Start of Material for the task

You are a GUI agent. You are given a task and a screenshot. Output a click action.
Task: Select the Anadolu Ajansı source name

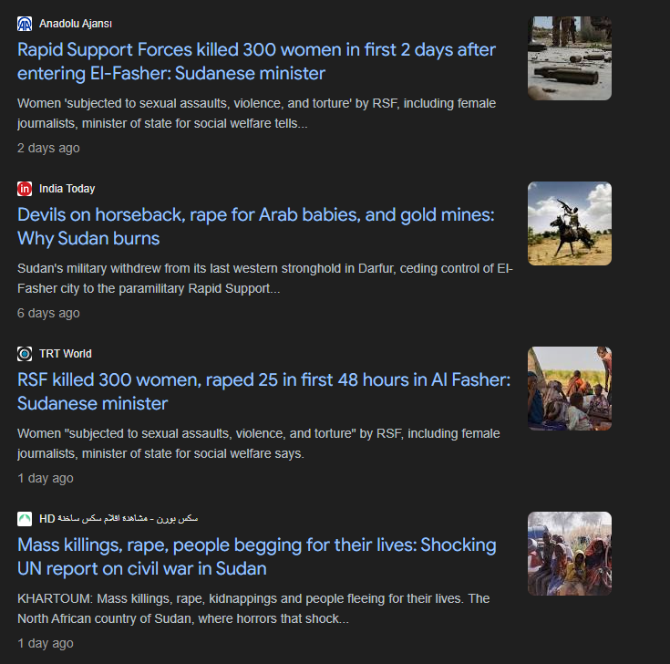coord(76,24)
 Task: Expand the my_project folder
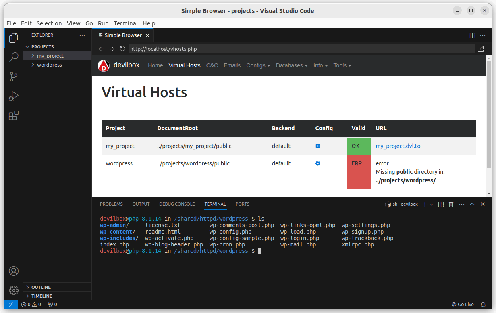[50, 56]
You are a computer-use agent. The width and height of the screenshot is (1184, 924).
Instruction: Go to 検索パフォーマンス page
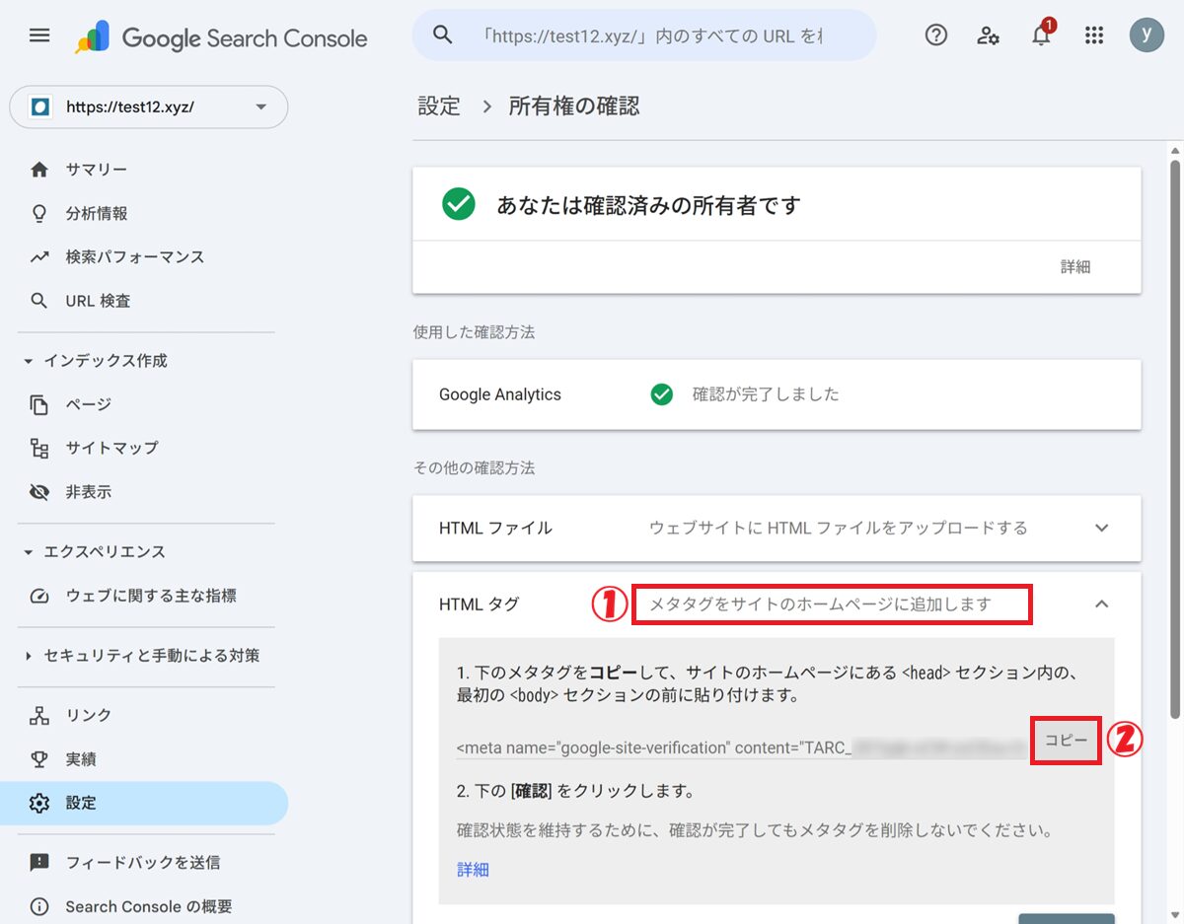point(134,256)
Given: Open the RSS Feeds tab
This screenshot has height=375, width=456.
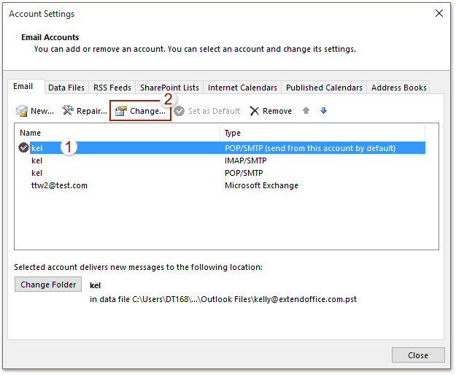Looking at the screenshot, I should coord(112,88).
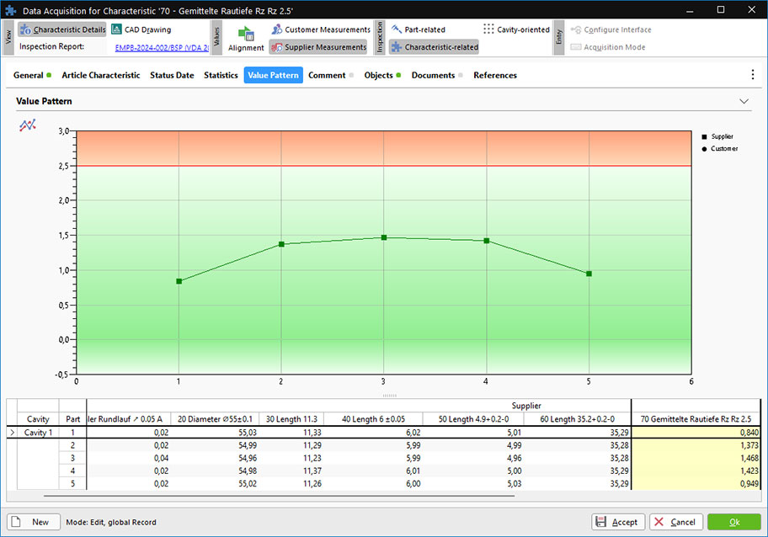Screen dimensions: 768x537
Task: Click the Accept button
Action: [x=618, y=522]
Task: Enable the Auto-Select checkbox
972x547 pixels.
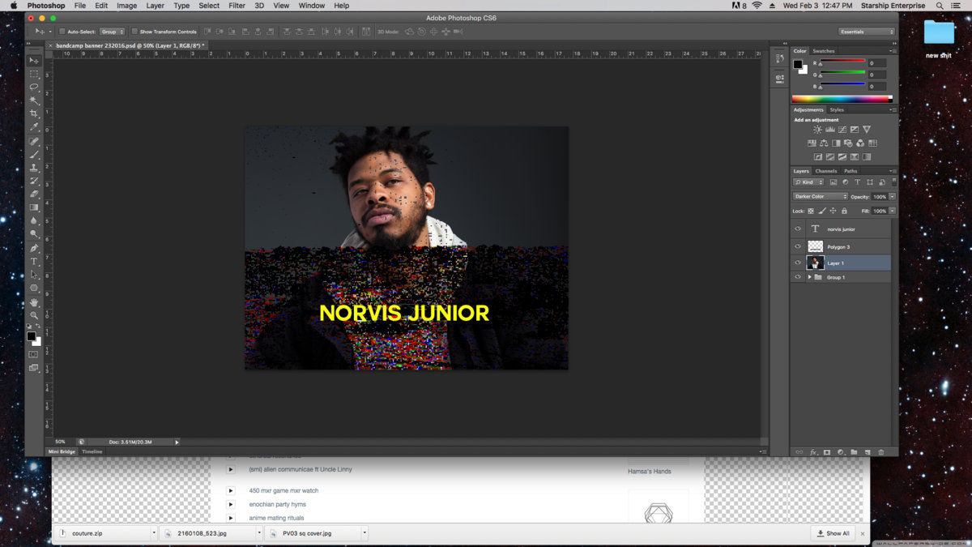Action: pyautogui.click(x=62, y=32)
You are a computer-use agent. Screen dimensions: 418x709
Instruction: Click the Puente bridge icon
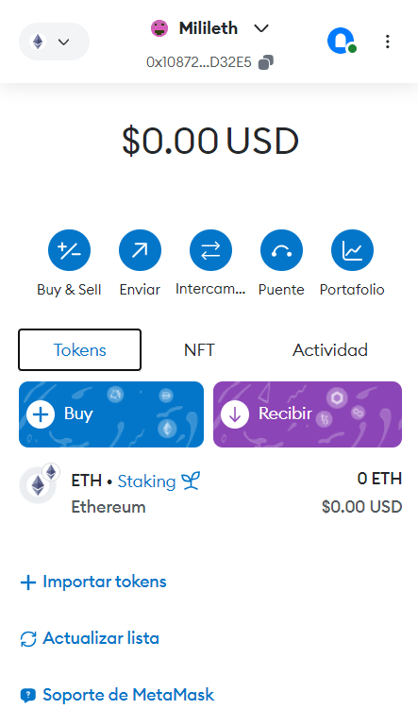tap(281, 250)
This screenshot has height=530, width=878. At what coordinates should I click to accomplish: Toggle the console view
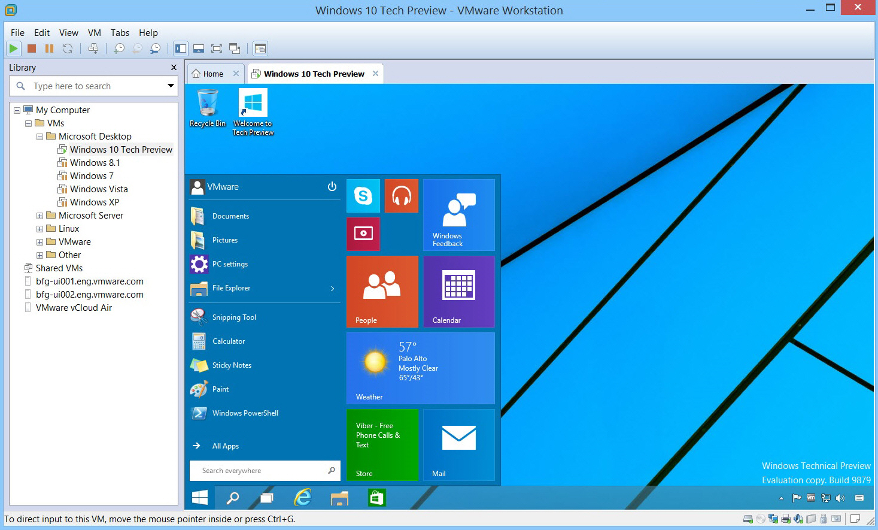(x=260, y=49)
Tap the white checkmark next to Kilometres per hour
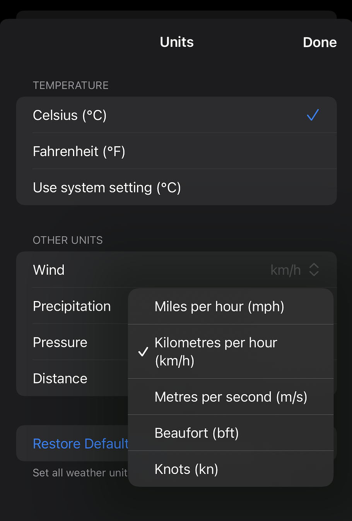This screenshot has height=521, width=352. (143, 352)
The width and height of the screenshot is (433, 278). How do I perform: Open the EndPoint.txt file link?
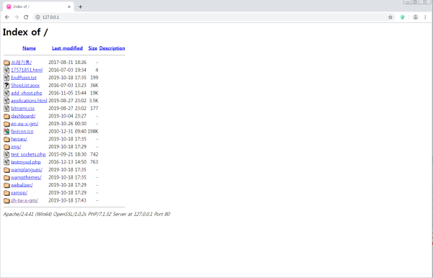[24, 78]
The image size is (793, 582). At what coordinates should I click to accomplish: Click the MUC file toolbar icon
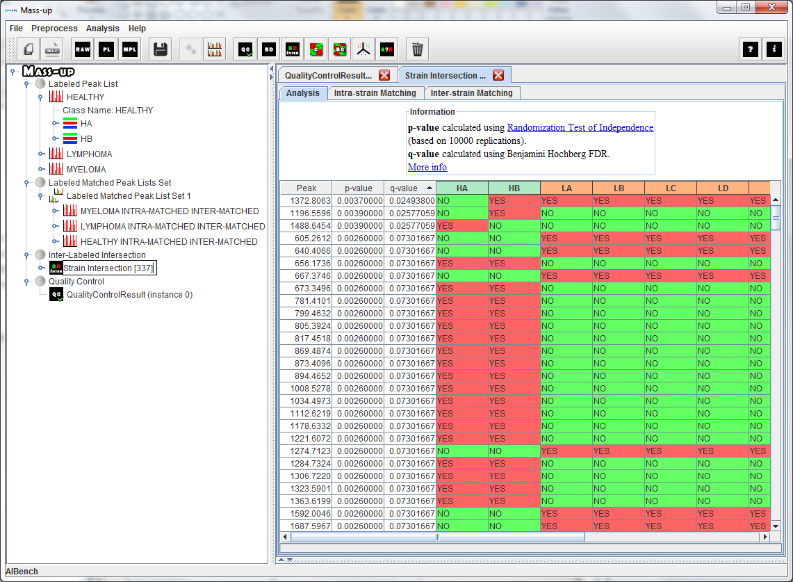52,49
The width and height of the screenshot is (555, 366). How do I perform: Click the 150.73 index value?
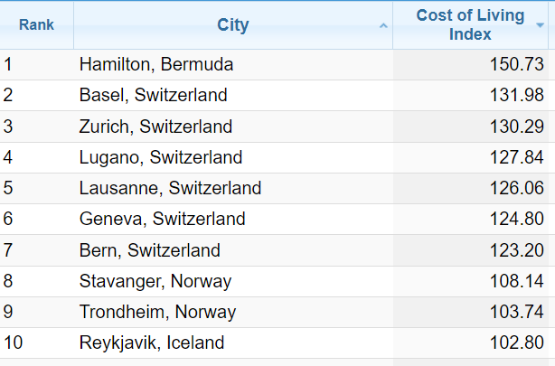tap(516, 65)
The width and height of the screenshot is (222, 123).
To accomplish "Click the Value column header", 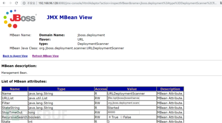I will [132, 89].
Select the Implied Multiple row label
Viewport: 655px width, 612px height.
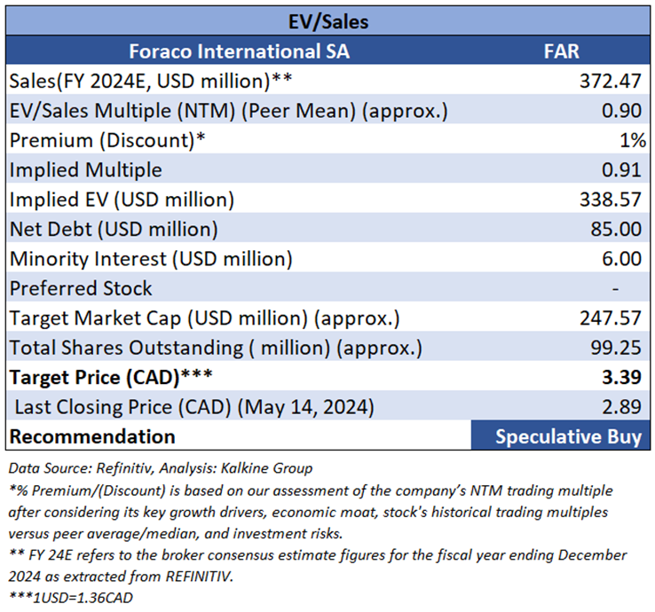[86, 169]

End of Material for the task

_Instructions for the task_:
Find every line in the data above that holds the string "computer". Give the number of such lines and nothing else.

_The completed task_:
2